Anyway, I've been using this pretty extensively for the last couple of days, and for the most part it's looking pretty good. I definitely think there is some vim bug, however: sometimes I'll get sporadic performance problems, though they are not unbearable. As far as I can tell, there is no rhyme or reason to them whatsoever, so I suspect it will be quite difficult to pin down whether it's a vim bug or a problem with the julia-vim code. It may also have something to do with you-complete-me (which frankly I have long found generally somewhat buggy).

The problems are limited enough that I'll definitely put up with them to get symbol highlighting! Thanks again.

carlobaldassi commented 7 years ago

Update: I was still experiencing those very annoying slowdown problems occasionally, so I tweaked things. It seems to have miraculously worked, and I have also reinstated the recognition of ranges such as a :b and of quoted numerals (this is in the last commit, it can be peeled off if it proves too much again). I even measured the scrolling time on the particularly nasty file that I had been using in testing, and it is the same as without the plugin (so no slowdown whatsoever, just a little flickering of the line numbers at most).

I'll still try and use this version for a few more days; of course, everyone else is also encouraged to pull from the hlsymbols branch again and test/report issues as well.

MichaelHatherly commented 7 years ago

I've been using this for most of today without any problems. :100:

ExpandingMan commented 7 years ago

Looks quite good, as far as I can tell the performance issues are fixed.

One small problem I notice is that in the line return :symbol the symbol is not highlighted, presumably because it is being recognized as a range. Personally I would gladly take reliable symbol highlighting over the ability to recognize the horrible range syntax a :b. Keep in mind that return is still necessary in Julia if one is doing a conditional return before the end of a block.

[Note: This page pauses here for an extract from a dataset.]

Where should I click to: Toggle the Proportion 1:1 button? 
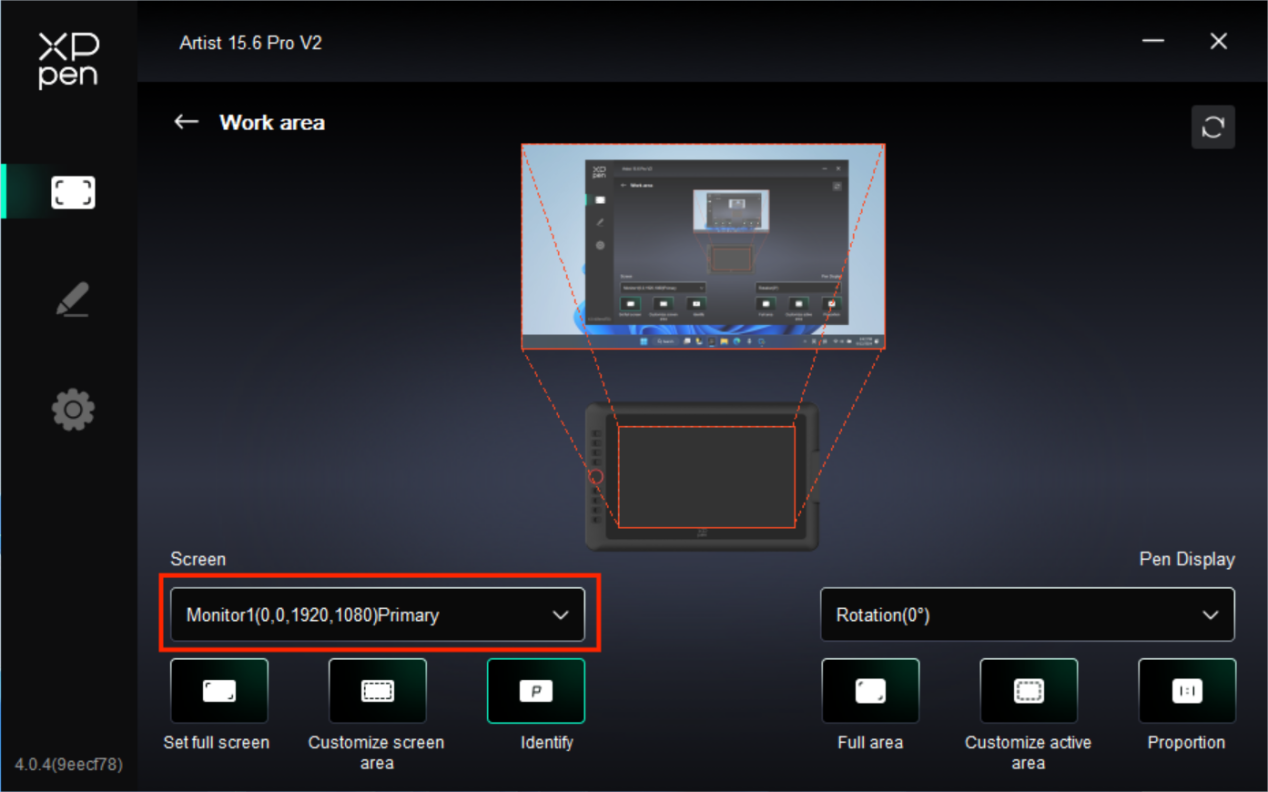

Anyway, thanks again for your work on this, it really is a huge relief to have this feature.

carlobaldassi commented 7 years ago

Another day, another update. It turned out that the performance improvement was not a miracle but rather an embarrassing bug (it was recognizing only a subset of all possible Unicode operators). Still, I moved from there and have fixed the problem now, while the performance is still good, at a reasonable — I think — compromise in parsing accuracy.

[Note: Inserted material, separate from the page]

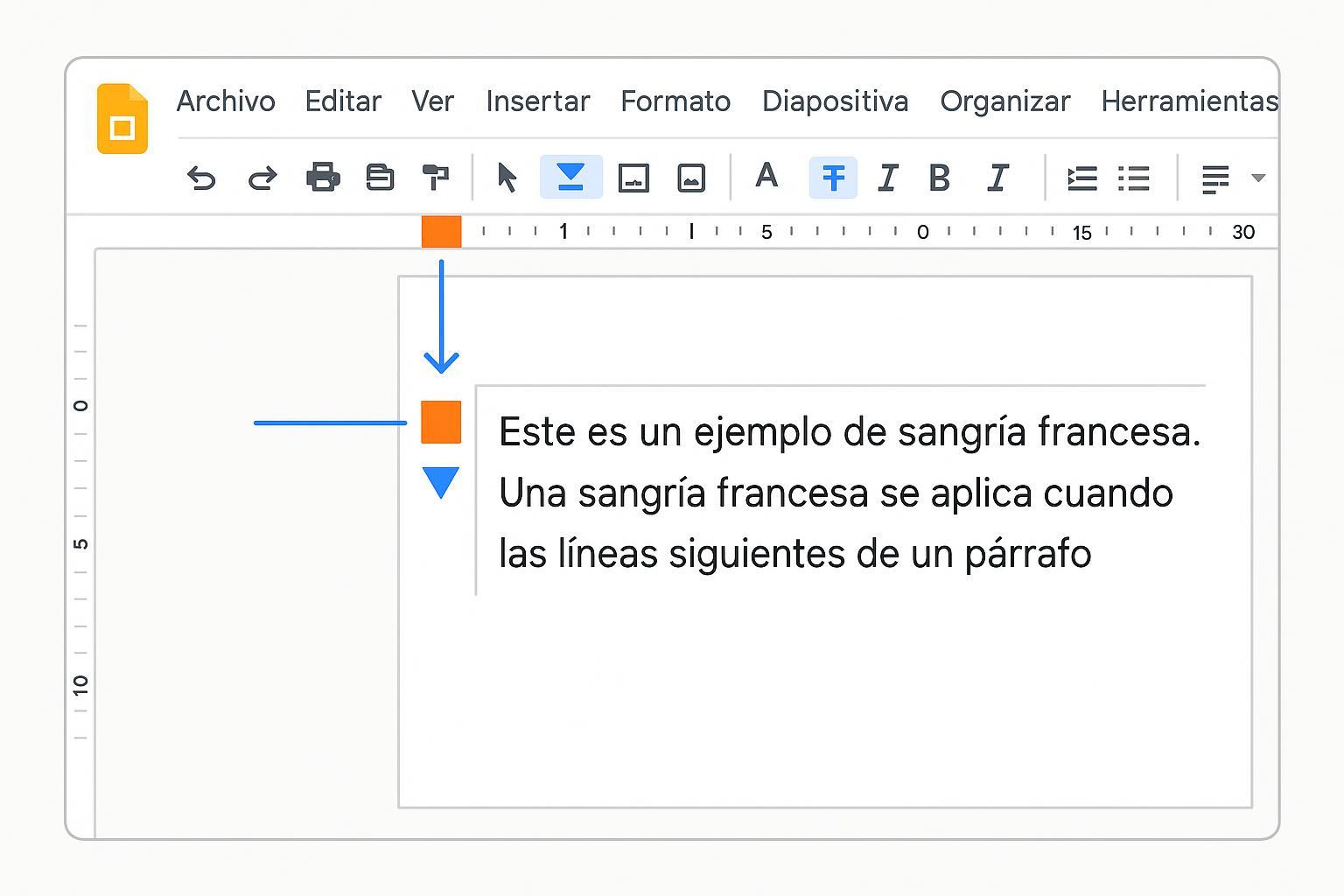
Task: Click the blue triangle marker beside text
Action: click(x=441, y=482)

The code in the branch now also recognizes quoted expressions such as :(expr). With this, it seems to be able to parse correctly everything in JuliaParser's parser.jl and lexer.jl (the latter is the only case in which I could observe a slight scrolling slowdown due to the density of Unicode operators and quoting symbols).

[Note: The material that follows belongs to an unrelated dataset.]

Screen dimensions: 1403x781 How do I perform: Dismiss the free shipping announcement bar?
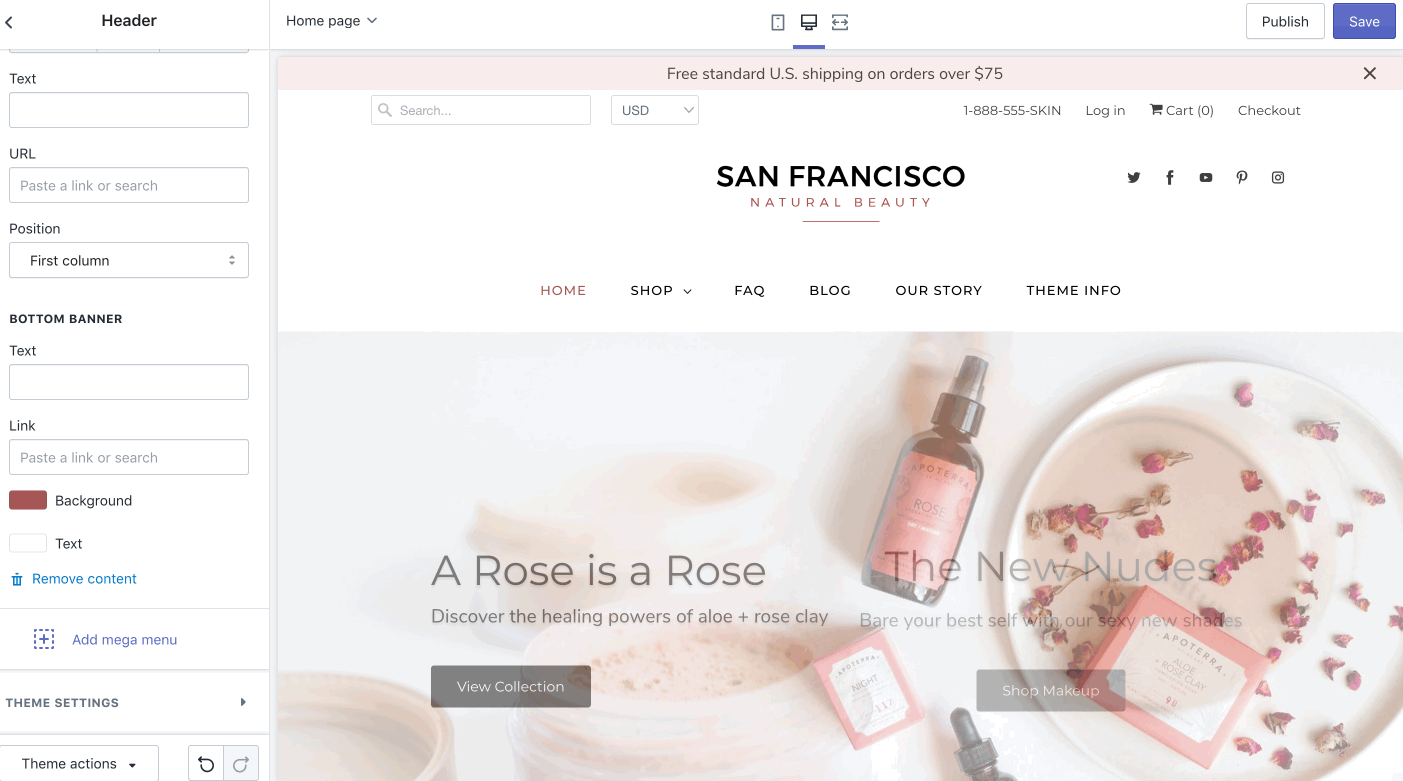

@ExpandingMan: nice catch about the return :symbol case, I fixed it. About the a :b ranges, I came up with one possible example where it may make sense to use it (and expect it to be properly highlighted), in code like the following;

for r in [(a  :b  ),
          (a+2:b+2),
          (a-2:b-2)]
    # do something
end
ExpandingMan commented 7 years ago

Looking great.

There's just one more thing about the highlighting as it is now that bothers me slightly: the character ; isn't colored. I feel it probably should be colored just like : and keywords, as it is a perfectly good special character.

Thanks again.

carlobaldassi commented 7 years ago

Ok it's in master.

@ExpandingMan I have added the possibility to highlight semicolons if you want, you need to do something like this in your .vimrc:

hi link juliaSemicolon Operator

(Or use whatever you like instead of Operator, just use :hi to see what's available.) (BTW there was always the possibility to do this with parentheses as well, with :hi link juliaParDelim Delimiter. I thought I'd mention it since it's not documented.)

I'm not turning it on by default since to me a semicolon is punctuation, not an operator, and I've never seen punctuation highlighted.

ExpandingMan commented 7 years ago

Hmm, I guess you're right about the semicolon. I think of it as the same as quote and end, which are highlighted, it didn't really make sense for me for end to be highlighted and ; not to be. Also, it's nice to see the highlighting if you have multiple semicolon separated statements on one line, it helps my brain separate them.

Anyway, thanks for adding the functionality!